Both of these plans are clearly inadequate plans. I think it is easier to make an argument for the NDP plan being the better one than the Liberal plan for a couple of fairly significant reasons, not the least of which is that the NDP plan -- as limited as it is and assuming that they would actually follow through on it -- makes far more sense as a transitional stage to real pharmacare than does the Liberal one. There is also the fact that relatively few of the 4,400 to be covered are actually used regularly by children and youth who tend to be in the best health of any demographic.
But here is the thing; the Liberal plan will actually be in place before the next election while the NDP's partial plan would not happen even in its present form for another three years and only if they were to be elected.
When Horwath waxed poetic about how "Seeing a doctor just doesn't mean much if you need a prescription, but you can't afford to fill it", the obvious rhetorical flaw is that her plan will not change that in a great many cases. Given that only the most common drugs will be covered most of the most expensive medications -- which are not that common -- will not be, which means that those who face the greatest economic challenges due to a lack of coverage will not get any serious relief or benefit and will continue to face crippling costs and destitution.
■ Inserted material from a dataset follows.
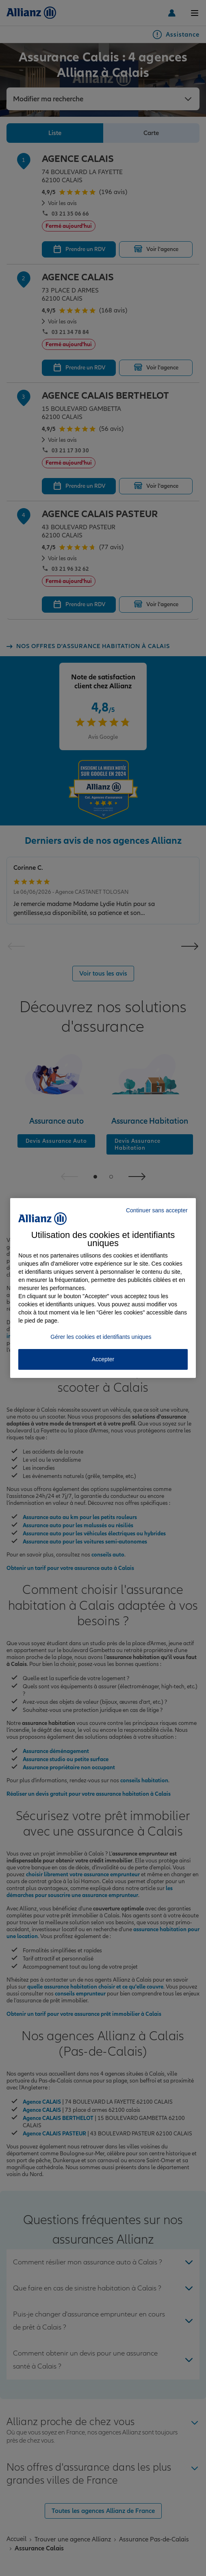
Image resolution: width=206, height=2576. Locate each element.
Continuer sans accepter (157, 1210)
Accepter (103, 1359)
As a result even Horwath had to acknowledge that they were only going to "start building universal pharmacare right here in Ontario" which is exactly what the Liberals can now also claim to be doing with the added bonus that people and parents in Ontario are going to start seeing the benefits very shortly.
In addition this means that the NDP will either have to expand their plan to include what the Liberals will have created with all of the associated costs (which would, of course, not be the full amount of the Liberal plan, but still a significant portion of it) or they will have to say that they would rollback the coverage for those under 25 to 125 medications.
I assume even the ONDP is wise enough to do the former -- perhaps not a safe assumption -- but yet again we see how easy it is for liberals to blunt the rhetoric and ill-conceived plans of 'social democrats' who continue to insist on playing the "responsible managers" card.
The clever move for the ONDP would have been and now would be to put out a serious, comprehensive timeline -- that will not take decades -- towards the implementation of total and actual universal pharmacare for everyone. This would be inspiring and transformative though it would almost certainly have to be backed by tax increases including personal tax increases.
I am not going to be holding my breath though and expect we will, instead, see the ONDP try to carry forth with what they have already laid out and then have to spend months defending one partial and inadequate plan against another, learning again that there is no milquetoast 'social democratic' chimeric concoction that a liberal cannot simply steal away by watering it down slightly.